To do any DJing there are only few essential items you really need. The traditional setup used to consist of two record decks and a mixer but these days a lot of DJs use dedicated controllers plugged into a laptop or a "Digital Vinyl" system (which still use a turntable but with a special control record). At the high end, several Manufacturers have their own hardware based media players that can play digital music files without a laptop, but require a dedicated mixer, such as Pioneer's CDJ2000 NXS2 and Denon's SC5000. When starting out you could just use the DJing software on it's own (both Traktor and Virtual DJ have a software based mixer). There's also a wide range of basic controllers such as Pioneer's WeGo 4 and Numark's Mixtrack decks that are perfect for learning the basics of DJing. With the advent of digital music DJing is much more accessible that it has ever been. Back in the day the basic setup of 2 vari-speed decks and a analogue mixer would set you back hundreds (or thousands if buying Technics 2010s).

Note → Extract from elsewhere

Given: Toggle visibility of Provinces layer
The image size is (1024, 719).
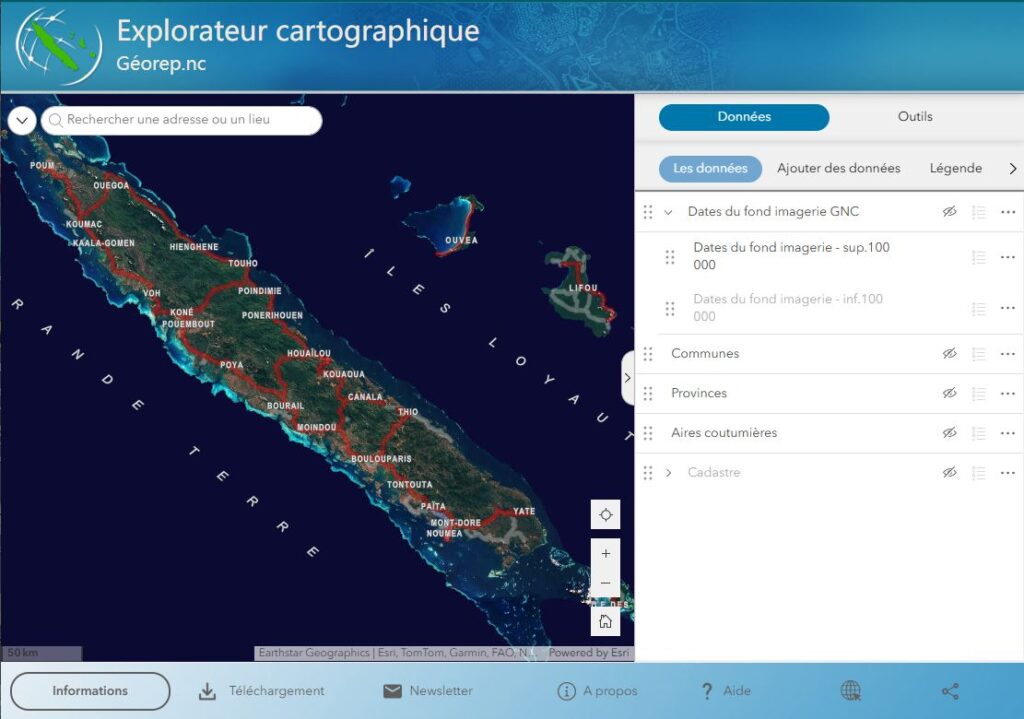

Unless you are only playing in larger pubs or night clubs where most equipment is provided, you will also need an amplifier and speakers - often mobile DJs and pub bands will use speakers with built-in amplifiers known as active speakers - these save you the hassle of carrying a separate amplifier everywhere you play, but tend to be more expensive. When starting out, the auxiliary socket in the back of most stereos will give you a basic amplifier and speaker setup.
Practically all music genres are now available in a digital format, but this didn't used to be the case. More niche genres such as Drum & Bass and UK Garage tunes used to only be released on vinyl - bear this in mind when trying to build up a collection of throw-backs/classic tunes. Some well known bootleg mixes (mashups of two tunes) were only ever released on unofficial "whitelabel" records and will never appear on iTunes/Beatport/Traxsource/Juno
Before playing to the public, it's a very good idea to practice and refine your skills first. There is probably nothing worse than screwing up your first gig, as this is likely to dent your confidence and put you off DJing in the future. Provided you enjoy DJing and enjoy buying music, then with plenty of practice there's no reason why you can't become a successful DJ and make a living from what you enjoy doing. Even if you're not making a living from DJing, you can still do it alongside your day job, as nearly all gigs are in the evenings.